Malayattoor was suffering from severe stomach-related complaints and had also suffered a paralytic stroke, from which he had recovered only partially.He is survived by his wife Krishnaveni, who is ailing and bedridden. He has a son Viswanathan working in Bahrain and a daughter Shobha, who lives in Bangalore with her husband, an IAS officer. His daughter had come down two days ago to tend to her father.

Malayattoor, author of more than a dozen novels and a number of short stories was a multifaceted personality. He was a well-known cartoonist and painter also. He had also done scripts for films. His Brigadier Stories had broken fresh ground in Malayalam humour literature.

Born in 1927 at Kalpathi in Palakkad, K V Ramakrishna Iyer was to become famous later as Malayattoor Ramakrishnan. He worked as sub editor in Free Press Journal in Mumbai. This was a brief dalliance with journalism. He later entered the judicial service and was a magistrate for sometime.

» **Challenge a**
Update the listing from the line containing "Identify the click" down to the line containing "Pěkné prázdniny - E2 (302, 438)" by replacing "Oblastní" with "Krajský", leaving everything else unchanged. Return only those lines.
The passage and the listing come from unrelated sources.

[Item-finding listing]
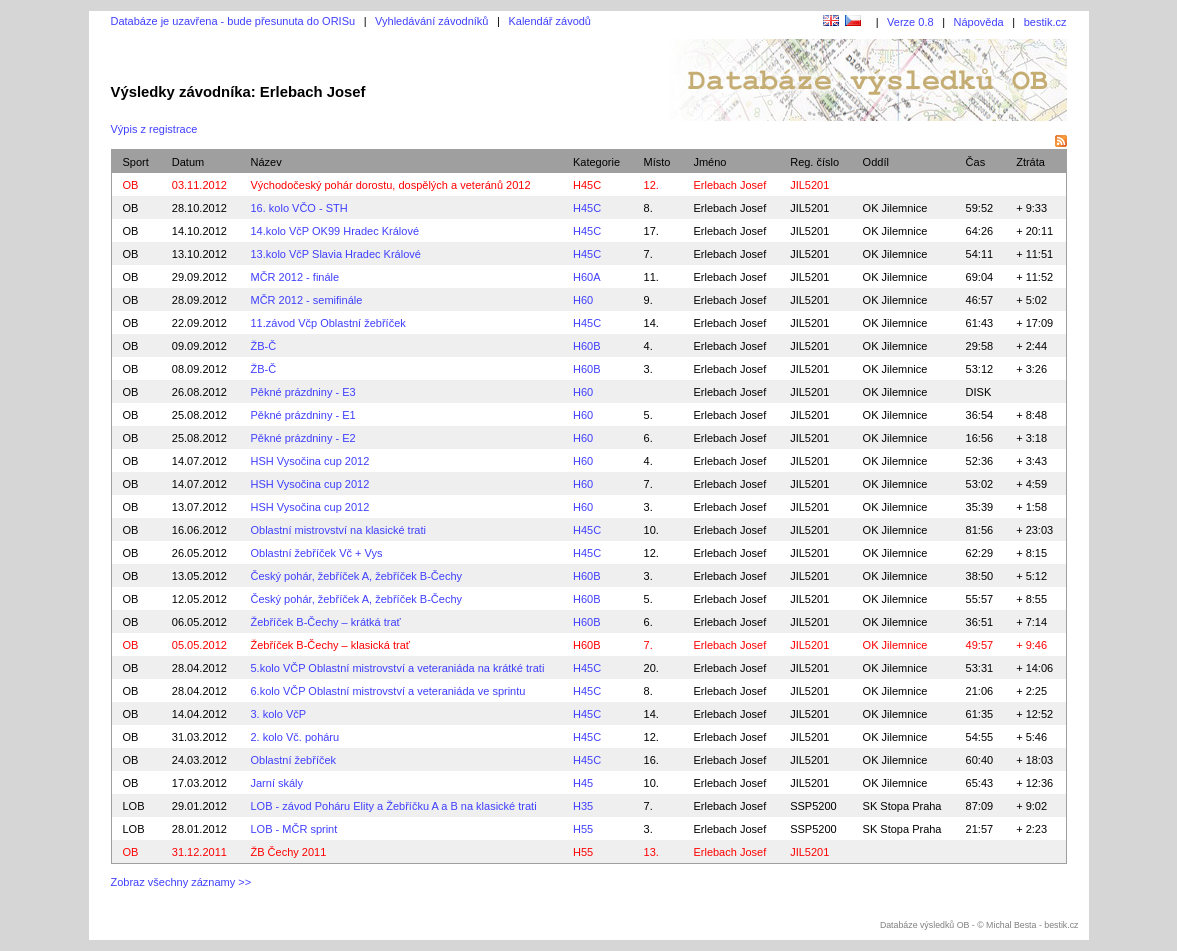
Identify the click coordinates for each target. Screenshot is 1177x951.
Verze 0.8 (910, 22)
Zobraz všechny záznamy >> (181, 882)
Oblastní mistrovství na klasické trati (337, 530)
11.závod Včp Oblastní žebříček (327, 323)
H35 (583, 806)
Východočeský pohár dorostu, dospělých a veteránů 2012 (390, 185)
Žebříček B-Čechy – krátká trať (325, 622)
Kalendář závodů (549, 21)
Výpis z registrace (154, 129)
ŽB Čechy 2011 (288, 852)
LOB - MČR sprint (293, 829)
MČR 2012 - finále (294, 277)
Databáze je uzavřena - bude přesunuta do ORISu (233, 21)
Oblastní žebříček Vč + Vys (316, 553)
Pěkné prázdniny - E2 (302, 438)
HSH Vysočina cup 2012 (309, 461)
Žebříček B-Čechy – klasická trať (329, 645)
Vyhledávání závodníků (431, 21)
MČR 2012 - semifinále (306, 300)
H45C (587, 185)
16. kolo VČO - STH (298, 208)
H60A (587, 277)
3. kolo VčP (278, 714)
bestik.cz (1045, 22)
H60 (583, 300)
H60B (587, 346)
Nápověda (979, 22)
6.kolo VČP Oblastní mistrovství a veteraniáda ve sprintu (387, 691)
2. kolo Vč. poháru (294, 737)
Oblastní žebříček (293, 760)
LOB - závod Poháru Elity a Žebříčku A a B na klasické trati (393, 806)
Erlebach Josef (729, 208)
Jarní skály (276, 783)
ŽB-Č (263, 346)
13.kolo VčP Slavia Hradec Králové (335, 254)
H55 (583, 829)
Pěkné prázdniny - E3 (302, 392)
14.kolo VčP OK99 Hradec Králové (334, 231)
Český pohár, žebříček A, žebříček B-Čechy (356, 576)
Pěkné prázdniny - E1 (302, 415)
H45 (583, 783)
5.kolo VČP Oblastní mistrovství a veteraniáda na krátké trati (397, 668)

==

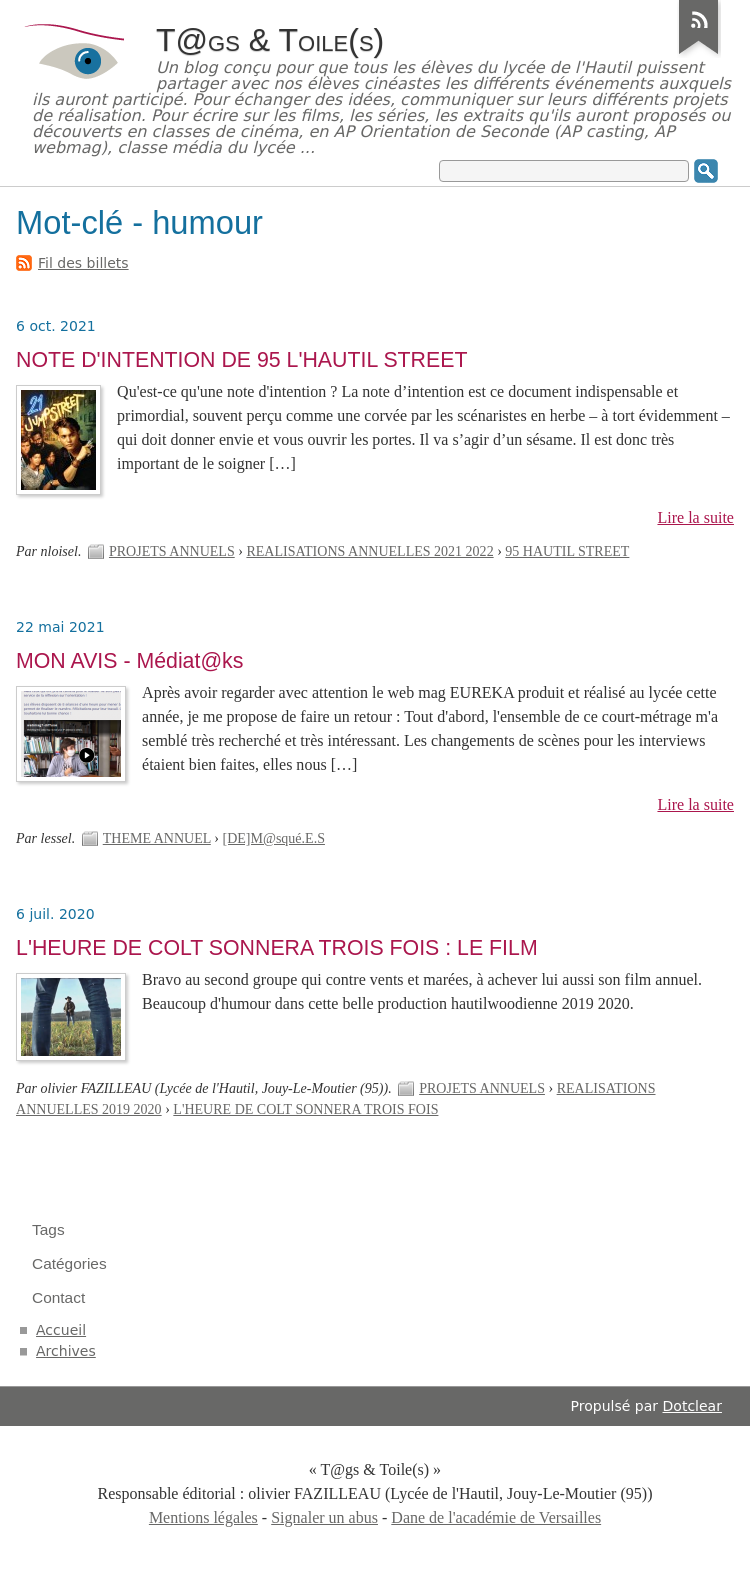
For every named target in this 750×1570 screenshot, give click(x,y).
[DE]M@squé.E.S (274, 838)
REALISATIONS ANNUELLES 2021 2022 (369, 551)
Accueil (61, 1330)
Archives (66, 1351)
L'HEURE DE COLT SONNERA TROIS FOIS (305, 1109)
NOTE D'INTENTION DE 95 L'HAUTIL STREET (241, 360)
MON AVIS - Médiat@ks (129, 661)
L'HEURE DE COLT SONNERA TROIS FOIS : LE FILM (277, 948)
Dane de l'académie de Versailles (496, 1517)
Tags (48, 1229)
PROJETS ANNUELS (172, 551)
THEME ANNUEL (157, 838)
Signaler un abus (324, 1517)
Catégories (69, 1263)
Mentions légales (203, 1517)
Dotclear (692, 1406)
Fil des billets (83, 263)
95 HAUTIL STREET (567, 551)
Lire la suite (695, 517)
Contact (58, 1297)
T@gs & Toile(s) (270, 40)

» **Challenge b**
Reproduce the passage about Malayattoor word for word, from "Malayattoor was suffering" down to "Malayalam humour literature.".

» **Worked solution a**
Identify the click coordinates for each target. Screenshot is 1177x951.
Verze 0.8 (910, 22)
Zobraz všechny záznamy >> (181, 882)
Krajský mistrovství na klasické trati (337, 530)
11.závod Včp Krajský žebříček (327, 323)
H35 (583, 806)
Východočeský pohár dorostu, dospělých a veteránů 2012 (390, 185)
Žebříček B-Čechy – krátká trať (325, 622)
Kalendář závodů (549, 21)
Výpis z registrace (154, 129)
ŽB Čechy 2011 (288, 852)
LOB - MČR sprint (293, 829)
MČR 2012 - finále (294, 277)
Databáze je uzavřena - bude přesunuta do ORISu (233, 21)
Krajský žebříček Vč + Vys (316, 553)
Pěkné prázdniny - E2 (302, 438)

» **Worked solution b**
Malayattoor was suffering from severe stomach-related complaints and had also suffered a paralytic stroke, from which he had recovered only partially.He is survived by his wife Krishnaveni, who is ailing and bedridden. He has a son Viswanathan working in Bahrain and a daughter Shobha, who lives in Bangalore with her husband, an IAS officer. His daughter had come down two days ago to tend to her father.

Malayattoor, author of more than a dozen novels and a number of short stories was a multifaceted personality. He was a well-known cartoonist and painter also. He had also done scripts for films. His Brigadier Stories had broken fresh ground in Malayalam humour literature.